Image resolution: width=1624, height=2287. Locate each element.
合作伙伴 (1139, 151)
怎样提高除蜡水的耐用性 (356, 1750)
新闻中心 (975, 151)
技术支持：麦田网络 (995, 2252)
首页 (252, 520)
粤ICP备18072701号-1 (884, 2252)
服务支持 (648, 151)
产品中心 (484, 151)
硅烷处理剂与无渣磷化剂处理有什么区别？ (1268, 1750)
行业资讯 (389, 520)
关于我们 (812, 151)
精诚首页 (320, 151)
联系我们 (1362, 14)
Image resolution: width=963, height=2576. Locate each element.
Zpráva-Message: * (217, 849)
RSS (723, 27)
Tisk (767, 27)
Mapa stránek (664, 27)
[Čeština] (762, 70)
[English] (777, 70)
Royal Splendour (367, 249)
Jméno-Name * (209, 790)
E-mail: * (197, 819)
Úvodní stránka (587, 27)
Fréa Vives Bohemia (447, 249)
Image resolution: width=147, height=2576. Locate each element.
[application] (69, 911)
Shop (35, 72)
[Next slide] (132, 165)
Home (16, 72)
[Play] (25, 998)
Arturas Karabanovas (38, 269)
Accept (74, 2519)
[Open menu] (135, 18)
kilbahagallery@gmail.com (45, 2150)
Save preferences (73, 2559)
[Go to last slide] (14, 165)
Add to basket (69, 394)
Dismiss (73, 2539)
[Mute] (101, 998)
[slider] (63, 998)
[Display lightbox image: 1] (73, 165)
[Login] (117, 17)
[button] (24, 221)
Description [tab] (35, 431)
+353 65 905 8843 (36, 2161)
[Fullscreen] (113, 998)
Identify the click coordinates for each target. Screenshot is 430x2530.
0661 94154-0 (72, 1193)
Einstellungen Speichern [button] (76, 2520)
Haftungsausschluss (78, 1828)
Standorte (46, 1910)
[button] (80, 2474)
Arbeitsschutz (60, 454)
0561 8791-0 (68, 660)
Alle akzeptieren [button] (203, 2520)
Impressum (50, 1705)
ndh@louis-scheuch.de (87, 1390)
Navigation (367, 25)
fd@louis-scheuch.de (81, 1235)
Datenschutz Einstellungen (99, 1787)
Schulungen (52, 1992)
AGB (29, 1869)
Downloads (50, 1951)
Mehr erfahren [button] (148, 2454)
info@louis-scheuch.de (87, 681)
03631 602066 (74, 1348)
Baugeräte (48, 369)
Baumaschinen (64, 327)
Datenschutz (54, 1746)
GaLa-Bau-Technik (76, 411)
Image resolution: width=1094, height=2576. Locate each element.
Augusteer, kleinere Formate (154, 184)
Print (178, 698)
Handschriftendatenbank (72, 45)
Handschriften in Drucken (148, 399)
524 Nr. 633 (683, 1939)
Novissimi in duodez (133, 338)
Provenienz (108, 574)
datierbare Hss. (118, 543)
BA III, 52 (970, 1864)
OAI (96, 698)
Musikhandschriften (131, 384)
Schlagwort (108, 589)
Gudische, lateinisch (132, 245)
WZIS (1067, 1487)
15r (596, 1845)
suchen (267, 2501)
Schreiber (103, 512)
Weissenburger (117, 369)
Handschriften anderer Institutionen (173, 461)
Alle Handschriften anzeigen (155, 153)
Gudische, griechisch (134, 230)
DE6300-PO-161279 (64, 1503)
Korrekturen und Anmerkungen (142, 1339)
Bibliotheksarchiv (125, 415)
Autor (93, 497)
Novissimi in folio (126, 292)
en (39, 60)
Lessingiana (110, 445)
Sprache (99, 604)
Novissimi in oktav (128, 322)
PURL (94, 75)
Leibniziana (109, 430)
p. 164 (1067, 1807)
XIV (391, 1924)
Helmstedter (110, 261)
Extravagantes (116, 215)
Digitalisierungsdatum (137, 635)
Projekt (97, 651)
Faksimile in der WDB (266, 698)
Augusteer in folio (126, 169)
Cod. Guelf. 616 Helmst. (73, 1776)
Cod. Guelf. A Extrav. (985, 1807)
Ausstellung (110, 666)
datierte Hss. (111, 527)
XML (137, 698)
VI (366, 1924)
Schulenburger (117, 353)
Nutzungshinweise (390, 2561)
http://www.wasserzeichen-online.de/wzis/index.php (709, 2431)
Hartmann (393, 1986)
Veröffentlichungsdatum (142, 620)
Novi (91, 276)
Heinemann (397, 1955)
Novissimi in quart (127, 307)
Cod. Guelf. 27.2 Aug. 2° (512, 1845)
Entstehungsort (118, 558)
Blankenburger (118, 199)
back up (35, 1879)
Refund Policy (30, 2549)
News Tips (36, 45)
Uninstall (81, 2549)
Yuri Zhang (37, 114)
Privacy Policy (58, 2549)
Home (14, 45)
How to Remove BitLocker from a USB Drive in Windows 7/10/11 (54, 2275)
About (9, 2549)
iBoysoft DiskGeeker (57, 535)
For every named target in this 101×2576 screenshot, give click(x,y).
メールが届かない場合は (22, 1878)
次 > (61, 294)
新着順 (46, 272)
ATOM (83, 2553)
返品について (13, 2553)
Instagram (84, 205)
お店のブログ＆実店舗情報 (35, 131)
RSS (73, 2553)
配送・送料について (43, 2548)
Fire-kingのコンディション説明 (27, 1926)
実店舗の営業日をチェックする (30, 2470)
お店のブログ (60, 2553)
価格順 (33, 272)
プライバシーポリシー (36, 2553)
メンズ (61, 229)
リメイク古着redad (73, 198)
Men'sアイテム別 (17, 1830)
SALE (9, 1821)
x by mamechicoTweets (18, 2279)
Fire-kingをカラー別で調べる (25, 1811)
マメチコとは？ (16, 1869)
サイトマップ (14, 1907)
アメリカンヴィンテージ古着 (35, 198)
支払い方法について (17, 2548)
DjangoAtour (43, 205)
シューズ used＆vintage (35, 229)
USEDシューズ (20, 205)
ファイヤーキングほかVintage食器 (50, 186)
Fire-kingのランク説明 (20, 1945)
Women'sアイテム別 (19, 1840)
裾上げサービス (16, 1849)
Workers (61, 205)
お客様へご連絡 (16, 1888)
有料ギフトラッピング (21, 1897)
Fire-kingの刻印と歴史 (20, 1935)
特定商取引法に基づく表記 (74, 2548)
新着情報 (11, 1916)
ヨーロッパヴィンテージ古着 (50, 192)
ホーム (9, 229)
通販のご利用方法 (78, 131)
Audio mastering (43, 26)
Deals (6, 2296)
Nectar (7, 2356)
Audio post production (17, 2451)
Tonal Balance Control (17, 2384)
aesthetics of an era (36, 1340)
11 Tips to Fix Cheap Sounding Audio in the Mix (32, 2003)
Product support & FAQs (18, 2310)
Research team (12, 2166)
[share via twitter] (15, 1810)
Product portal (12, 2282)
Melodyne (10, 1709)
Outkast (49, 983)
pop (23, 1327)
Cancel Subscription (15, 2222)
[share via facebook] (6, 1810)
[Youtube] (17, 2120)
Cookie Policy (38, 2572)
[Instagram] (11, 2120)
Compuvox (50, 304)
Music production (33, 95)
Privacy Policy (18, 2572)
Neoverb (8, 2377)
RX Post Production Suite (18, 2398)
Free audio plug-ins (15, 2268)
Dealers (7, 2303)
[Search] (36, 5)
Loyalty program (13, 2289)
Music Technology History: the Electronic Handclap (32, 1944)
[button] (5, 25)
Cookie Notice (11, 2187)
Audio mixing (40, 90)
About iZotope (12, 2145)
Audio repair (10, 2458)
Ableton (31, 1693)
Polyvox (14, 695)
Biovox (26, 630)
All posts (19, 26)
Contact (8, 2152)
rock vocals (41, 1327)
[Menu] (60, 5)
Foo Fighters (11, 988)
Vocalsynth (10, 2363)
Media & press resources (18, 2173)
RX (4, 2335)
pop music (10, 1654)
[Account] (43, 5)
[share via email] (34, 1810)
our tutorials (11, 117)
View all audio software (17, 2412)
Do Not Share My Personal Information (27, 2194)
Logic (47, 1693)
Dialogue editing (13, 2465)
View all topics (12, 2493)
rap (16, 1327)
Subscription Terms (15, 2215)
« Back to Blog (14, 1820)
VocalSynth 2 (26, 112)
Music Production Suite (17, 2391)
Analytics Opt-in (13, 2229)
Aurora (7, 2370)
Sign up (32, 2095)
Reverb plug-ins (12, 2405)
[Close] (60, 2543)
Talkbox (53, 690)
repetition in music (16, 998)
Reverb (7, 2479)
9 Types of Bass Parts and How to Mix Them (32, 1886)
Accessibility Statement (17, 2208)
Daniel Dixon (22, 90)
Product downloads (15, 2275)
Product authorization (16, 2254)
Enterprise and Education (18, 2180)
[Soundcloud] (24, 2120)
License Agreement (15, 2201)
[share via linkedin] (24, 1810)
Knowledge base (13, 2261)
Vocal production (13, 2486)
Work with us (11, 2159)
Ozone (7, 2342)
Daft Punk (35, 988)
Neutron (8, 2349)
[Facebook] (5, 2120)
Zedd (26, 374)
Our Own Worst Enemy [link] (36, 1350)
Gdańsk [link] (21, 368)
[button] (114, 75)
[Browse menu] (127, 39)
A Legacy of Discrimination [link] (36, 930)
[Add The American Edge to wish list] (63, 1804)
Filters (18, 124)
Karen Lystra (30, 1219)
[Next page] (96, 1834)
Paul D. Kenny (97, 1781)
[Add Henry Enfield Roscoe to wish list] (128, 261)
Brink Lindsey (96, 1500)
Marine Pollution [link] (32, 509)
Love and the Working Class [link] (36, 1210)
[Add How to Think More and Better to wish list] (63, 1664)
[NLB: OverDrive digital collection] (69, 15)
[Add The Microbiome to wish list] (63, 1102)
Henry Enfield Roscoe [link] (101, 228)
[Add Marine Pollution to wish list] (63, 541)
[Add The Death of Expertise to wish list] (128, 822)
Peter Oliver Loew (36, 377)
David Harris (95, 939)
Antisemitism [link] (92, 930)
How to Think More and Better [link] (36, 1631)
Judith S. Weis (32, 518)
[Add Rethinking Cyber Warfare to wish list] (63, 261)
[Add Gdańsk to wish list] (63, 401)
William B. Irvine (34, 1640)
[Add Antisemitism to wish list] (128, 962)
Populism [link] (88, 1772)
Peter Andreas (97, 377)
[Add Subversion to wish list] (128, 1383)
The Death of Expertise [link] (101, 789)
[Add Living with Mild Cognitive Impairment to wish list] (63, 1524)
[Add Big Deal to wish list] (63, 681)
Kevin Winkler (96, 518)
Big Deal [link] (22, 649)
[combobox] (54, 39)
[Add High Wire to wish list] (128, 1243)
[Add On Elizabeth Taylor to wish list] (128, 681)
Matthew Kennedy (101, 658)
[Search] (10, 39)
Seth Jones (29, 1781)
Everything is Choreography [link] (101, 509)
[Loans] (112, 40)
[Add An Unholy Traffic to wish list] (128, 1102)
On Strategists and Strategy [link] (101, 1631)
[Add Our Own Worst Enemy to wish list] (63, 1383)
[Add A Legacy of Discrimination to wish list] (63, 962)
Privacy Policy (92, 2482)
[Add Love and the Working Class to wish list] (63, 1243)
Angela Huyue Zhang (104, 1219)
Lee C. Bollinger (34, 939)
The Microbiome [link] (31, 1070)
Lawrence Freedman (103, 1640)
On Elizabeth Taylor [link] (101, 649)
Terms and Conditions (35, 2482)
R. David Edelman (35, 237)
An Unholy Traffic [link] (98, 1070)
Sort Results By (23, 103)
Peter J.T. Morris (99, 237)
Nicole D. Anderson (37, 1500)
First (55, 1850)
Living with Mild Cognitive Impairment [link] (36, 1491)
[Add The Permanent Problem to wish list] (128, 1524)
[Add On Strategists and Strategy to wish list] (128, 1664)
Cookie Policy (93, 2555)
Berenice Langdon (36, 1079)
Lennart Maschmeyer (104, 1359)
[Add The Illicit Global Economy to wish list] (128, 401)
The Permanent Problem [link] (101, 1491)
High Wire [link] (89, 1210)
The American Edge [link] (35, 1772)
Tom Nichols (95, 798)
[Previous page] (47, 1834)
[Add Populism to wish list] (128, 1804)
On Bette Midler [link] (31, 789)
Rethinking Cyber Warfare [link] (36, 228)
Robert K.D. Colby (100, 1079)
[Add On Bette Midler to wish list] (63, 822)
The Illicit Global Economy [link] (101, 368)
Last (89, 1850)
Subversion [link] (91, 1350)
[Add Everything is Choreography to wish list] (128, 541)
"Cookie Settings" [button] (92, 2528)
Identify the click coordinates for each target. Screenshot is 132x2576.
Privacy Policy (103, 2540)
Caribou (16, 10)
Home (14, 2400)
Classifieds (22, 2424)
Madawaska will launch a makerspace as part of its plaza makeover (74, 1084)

# [WHAT NEEDS TO BE DONE]
The lines above, starting at the one with "[button] (80, 2474)" and ending at the one with "Cod. Guelf. A Extrav. (985, 1807)", are the only ones to return, exactly as written.

# [OUTPUT]
[button] (80, 2474)
Arbeitsschutz (60, 454)
0561 8791-0 (68, 660)
Alle akzeptieren [button] (203, 2520)
Impressum (50, 1705)
ndh@louis-scheuch.de (87, 1390)
Navigation (367, 25)
fd@louis-scheuch.de (81, 1235)
Datenschutz Einstellungen (99, 1787)
Schulungen (52, 1992)
AGB (29, 1869)
Downloads (50, 1951)
Mehr erfahren [button] (148, 2454)
info@louis-scheuch.de (87, 681)
03631 602066 (74, 1348)
Baugeräte (48, 369)
Baumaschinen (64, 327)
Datenschutz (54, 1746)
GaLa-Bau-Technik (76, 411)
Image resolution: width=1094, height=2576. Locate each element.
Augusteer, kleinere Formate (154, 184)
Print (178, 698)
Handschriftendatenbank (72, 45)
Handschriften in Drucken (148, 399)
524 Nr. 633 (683, 1939)
Novissimi in duodez (133, 338)
Provenienz (108, 574)
datierbare Hss. (118, 543)
BA III, 52 (970, 1864)
OAI (96, 698)
Musikhandschriften (131, 384)
Schlagwort (108, 589)
Gudische, lateinisch (132, 245)
WZIS (1067, 1487)
15r (596, 1845)
suchen (267, 2501)
Schreiber (103, 512)
Weissenburger (117, 369)
Handschriften anderer Institutionen (173, 461)
Alle Handschriften anzeigen (155, 153)
Gudische, griechisch (134, 230)
DE6300-PO-161279 (64, 1503)
Korrekturen und Anmerkungen (142, 1339)
Bibliotheksarchiv (125, 415)
Autor (93, 497)
Novissimi in folio (126, 292)
en (39, 60)
Lessingiana (110, 445)
Sprache (99, 604)
Novissimi in oktav (128, 322)
PURL (94, 75)
Leibniziana (109, 430)
p. 164 (1067, 1807)
XIV (391, 1924)
Helmstedter (110, 261)
Extravagantes (116, 215)
Digitalisierungsdatum (137, 635)
Projekt (97, 651)
Faksimile in der WDB (266, 698)
Augusteer in folio (126, 169)
Cod. Guelf. 616 Helmst. (73, 1776)
Cod. Guelf. A Extrav. (985, 1807)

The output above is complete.